Quand notre objet de culte extérieur disparaît, nous sommes désemparés. Nous nous sentons orphelins. Soit nous laissons le poison pénétrer encore plus profondément, au risque de notre mort, soit nous prenons le remède qui nous fera comprendre que le Bouddha se trouve en nous-même – au risque de notre vie. C'est le sens de la phrase : « ... leur seul désir est de voir le Bouddha, sans hésitation aucune, même au péril de leur vie.2 »
Mais le remède n'est jamais pris une fois pour toutes. Trop habitués à la présence du Gohonzon, nous avons parfois tendance à le négliger. Comme l'écrit Daisaku Ikeda : « Lorsqu'une chose ou une personne est continuellement à notre portée, si précieuse soit-elle, nous avons tendance à en oublier la valeur. C'est seulement lorsque nous la perdons que nous réalisons tout ce qu'elle représentait, et tous les bienfaits que nous lui devons.3 »
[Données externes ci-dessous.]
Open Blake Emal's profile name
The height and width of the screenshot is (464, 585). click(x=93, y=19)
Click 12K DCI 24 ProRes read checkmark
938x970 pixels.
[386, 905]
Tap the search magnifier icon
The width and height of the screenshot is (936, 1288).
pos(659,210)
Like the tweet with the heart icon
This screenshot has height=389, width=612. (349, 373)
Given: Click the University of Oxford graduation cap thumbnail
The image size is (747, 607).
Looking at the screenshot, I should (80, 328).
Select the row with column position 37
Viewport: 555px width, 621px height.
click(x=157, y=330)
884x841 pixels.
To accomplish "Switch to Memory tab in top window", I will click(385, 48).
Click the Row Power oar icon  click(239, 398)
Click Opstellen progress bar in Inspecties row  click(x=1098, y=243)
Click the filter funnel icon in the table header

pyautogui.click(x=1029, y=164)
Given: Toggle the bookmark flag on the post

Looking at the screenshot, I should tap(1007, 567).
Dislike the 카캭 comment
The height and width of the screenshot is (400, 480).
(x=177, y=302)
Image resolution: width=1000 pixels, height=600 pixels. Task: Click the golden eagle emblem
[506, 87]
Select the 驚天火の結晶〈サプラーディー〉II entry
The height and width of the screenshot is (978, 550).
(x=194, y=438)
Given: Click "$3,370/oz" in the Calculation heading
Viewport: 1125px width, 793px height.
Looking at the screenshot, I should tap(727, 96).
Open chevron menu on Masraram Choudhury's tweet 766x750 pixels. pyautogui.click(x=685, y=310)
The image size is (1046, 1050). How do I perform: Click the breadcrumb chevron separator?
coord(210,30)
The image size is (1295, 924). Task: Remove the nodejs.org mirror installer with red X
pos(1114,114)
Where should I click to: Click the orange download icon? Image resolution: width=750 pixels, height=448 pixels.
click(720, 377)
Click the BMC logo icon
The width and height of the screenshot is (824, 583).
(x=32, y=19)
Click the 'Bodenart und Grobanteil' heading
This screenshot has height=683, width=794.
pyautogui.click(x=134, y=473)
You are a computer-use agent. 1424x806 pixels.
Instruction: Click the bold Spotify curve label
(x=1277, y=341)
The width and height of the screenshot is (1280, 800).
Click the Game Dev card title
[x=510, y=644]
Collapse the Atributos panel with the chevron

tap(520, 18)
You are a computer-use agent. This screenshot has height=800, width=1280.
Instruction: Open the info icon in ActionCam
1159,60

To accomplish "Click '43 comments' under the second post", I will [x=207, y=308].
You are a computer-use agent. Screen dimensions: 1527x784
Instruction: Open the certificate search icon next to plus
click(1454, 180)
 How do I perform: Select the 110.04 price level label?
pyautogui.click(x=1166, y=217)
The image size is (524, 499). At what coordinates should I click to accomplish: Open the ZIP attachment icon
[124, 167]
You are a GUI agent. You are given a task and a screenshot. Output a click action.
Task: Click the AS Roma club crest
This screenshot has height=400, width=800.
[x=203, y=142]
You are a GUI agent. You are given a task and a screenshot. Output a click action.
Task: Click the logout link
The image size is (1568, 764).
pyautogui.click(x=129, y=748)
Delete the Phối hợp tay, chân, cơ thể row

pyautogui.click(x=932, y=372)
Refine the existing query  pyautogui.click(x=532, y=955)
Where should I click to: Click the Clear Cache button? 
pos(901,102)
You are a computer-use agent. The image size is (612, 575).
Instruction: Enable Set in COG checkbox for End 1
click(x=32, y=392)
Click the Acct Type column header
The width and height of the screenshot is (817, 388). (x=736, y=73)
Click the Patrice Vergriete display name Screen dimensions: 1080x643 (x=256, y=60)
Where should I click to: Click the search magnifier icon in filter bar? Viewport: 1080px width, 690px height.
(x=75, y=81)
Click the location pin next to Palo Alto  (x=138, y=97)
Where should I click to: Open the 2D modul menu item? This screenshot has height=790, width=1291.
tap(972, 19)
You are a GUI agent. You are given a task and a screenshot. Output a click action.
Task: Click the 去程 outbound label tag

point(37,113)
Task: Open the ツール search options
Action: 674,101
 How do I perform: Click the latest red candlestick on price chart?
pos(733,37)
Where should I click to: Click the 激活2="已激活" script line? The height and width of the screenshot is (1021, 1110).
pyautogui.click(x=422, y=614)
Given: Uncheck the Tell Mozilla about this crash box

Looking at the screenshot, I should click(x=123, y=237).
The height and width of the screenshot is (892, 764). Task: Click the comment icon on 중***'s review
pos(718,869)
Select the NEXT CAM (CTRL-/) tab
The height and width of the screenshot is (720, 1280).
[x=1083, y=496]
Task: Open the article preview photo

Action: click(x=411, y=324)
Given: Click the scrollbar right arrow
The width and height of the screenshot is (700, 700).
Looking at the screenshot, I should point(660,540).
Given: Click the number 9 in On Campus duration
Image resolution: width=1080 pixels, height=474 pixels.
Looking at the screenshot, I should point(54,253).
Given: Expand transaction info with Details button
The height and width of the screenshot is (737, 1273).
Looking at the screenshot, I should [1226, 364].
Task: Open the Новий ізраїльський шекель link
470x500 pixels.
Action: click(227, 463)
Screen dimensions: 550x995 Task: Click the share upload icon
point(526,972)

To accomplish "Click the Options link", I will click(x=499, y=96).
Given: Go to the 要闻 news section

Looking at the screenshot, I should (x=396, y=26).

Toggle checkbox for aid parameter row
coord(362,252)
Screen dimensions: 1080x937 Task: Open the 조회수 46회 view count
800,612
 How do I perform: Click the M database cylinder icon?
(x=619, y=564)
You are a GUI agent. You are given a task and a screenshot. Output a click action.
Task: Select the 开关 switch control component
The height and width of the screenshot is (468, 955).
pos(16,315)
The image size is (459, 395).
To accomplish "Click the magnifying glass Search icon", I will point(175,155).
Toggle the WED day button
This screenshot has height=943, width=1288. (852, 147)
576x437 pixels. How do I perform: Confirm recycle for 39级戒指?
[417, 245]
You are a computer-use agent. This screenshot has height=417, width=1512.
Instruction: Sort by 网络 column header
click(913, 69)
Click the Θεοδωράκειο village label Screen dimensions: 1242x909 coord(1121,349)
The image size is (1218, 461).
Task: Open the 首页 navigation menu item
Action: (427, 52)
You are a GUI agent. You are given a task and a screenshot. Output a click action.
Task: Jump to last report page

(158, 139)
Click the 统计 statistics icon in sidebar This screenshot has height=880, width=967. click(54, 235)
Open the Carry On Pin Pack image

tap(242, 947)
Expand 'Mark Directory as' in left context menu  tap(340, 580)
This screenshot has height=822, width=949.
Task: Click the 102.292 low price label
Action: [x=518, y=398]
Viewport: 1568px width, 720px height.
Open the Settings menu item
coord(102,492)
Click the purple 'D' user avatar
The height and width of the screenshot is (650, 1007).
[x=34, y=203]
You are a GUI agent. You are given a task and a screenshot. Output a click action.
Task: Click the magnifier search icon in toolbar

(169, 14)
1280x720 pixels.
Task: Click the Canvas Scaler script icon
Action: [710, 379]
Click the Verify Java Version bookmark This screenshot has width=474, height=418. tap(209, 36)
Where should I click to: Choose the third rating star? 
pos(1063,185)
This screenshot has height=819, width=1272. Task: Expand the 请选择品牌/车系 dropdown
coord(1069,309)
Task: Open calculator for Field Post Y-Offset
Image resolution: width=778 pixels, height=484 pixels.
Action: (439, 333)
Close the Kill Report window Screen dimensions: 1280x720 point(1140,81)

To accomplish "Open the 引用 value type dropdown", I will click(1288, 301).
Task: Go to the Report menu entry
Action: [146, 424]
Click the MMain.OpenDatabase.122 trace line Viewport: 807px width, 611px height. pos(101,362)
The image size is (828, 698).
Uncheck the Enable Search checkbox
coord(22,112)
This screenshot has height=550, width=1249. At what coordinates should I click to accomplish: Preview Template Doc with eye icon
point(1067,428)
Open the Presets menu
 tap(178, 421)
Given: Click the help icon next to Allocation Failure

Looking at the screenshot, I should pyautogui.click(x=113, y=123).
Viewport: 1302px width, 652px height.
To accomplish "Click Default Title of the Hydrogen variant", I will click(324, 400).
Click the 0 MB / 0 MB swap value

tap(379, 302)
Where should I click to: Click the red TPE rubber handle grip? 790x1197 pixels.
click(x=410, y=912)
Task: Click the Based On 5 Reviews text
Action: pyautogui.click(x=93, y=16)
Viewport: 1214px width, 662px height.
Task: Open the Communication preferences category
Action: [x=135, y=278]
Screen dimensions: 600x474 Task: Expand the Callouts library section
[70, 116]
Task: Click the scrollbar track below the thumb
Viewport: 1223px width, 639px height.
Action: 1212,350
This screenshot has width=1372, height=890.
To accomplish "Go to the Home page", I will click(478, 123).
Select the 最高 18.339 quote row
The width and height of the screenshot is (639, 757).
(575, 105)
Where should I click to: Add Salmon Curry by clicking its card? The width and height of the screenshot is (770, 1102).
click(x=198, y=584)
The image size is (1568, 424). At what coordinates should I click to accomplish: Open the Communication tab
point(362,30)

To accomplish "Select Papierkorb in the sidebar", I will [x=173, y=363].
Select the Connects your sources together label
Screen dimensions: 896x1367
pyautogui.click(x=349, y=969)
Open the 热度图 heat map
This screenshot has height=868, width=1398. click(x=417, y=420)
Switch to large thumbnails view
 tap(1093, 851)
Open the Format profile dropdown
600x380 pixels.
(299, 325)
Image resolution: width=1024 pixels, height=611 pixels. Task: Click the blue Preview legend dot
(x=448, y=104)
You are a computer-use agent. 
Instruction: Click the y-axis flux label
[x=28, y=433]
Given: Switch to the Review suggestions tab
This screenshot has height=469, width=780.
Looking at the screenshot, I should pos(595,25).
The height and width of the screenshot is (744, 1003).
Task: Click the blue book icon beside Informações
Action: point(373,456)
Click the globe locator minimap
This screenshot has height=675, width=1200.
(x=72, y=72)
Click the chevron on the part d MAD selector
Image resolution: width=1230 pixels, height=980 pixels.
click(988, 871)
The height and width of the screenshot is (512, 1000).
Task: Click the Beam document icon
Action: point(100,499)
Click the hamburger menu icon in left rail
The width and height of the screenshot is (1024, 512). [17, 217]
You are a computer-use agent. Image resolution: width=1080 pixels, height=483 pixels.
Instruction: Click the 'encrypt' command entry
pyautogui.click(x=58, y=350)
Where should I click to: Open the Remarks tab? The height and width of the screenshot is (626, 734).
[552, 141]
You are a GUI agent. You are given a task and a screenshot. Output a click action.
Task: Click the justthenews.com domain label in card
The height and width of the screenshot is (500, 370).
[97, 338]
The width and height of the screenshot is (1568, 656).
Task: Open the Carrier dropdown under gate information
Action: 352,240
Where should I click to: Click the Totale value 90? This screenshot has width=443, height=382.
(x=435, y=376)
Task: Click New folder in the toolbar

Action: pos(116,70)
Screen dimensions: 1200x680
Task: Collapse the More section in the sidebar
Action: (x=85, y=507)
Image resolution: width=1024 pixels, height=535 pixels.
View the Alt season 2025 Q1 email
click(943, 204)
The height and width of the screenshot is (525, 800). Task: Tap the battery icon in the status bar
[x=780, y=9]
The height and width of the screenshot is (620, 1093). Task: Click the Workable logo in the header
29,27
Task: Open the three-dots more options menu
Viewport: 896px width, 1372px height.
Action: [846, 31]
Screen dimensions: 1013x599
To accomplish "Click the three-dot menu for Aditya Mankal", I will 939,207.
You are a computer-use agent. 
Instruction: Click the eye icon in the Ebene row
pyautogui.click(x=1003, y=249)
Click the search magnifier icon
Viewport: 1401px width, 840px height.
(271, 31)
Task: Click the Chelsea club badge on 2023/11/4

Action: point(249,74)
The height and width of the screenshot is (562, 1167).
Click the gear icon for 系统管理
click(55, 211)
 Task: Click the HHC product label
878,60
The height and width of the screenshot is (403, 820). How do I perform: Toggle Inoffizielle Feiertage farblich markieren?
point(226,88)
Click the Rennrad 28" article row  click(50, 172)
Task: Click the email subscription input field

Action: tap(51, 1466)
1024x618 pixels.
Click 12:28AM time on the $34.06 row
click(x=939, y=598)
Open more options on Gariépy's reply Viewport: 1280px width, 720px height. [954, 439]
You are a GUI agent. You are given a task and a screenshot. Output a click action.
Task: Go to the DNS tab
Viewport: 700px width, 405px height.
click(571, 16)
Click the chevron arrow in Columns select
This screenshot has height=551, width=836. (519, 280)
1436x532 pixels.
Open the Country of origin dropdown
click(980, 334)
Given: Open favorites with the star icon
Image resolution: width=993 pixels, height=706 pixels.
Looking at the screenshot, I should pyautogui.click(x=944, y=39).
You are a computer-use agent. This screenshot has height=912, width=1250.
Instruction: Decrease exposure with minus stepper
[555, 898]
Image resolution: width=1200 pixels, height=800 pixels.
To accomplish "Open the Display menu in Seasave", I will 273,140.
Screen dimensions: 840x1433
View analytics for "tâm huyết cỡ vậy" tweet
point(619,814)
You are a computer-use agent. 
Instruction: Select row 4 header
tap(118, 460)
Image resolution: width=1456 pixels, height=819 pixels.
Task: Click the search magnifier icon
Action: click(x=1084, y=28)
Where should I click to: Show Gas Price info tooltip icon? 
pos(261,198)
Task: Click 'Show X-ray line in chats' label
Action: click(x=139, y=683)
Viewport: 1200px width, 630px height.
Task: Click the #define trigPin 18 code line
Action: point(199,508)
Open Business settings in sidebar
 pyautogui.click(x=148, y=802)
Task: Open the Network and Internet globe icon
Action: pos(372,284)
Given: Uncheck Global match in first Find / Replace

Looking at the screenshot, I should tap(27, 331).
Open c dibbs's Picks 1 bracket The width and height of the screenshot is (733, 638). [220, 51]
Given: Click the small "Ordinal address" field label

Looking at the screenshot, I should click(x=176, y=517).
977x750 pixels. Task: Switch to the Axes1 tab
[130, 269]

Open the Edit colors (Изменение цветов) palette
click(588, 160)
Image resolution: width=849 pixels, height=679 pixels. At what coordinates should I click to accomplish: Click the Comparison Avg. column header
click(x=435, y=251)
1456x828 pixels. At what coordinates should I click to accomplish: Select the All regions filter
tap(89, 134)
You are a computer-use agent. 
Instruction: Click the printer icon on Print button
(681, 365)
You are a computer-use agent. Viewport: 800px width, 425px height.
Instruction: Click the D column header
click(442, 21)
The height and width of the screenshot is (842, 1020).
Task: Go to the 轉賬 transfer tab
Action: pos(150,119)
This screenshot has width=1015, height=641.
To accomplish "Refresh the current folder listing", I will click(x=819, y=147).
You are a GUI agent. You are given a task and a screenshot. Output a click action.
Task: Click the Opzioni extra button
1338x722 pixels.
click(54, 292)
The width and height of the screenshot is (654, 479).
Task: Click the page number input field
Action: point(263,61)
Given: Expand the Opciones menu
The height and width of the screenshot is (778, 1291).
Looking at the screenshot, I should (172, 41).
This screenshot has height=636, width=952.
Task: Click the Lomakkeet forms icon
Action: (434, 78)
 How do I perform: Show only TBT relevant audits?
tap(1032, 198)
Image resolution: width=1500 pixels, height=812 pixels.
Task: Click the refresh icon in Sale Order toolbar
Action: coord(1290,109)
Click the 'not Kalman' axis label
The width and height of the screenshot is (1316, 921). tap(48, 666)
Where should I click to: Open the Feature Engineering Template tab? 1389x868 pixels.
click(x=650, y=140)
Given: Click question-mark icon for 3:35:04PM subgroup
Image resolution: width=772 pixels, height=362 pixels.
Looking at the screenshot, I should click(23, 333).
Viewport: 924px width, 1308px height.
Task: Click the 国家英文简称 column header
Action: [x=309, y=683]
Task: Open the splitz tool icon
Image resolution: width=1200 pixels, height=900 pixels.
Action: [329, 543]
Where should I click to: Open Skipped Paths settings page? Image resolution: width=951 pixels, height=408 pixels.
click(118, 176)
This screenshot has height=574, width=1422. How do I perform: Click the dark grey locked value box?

Les divers « poisons » que notre vie profonde met sur notre chemin nous permettent alors de revenir vers le Gohonzon et de voir à nouveau le Bouddha en nous-mêmes. Ce Gohonzon est ainsi un « moyen opportun » de découvrir la permanence de notre état de bouddha au coeur de l'impermanence des phénomènes, l'éternité de notre vie originelle au coeur de nos existences successives.
Valeurs humaines n° 41, mars 2014, p. 20-21.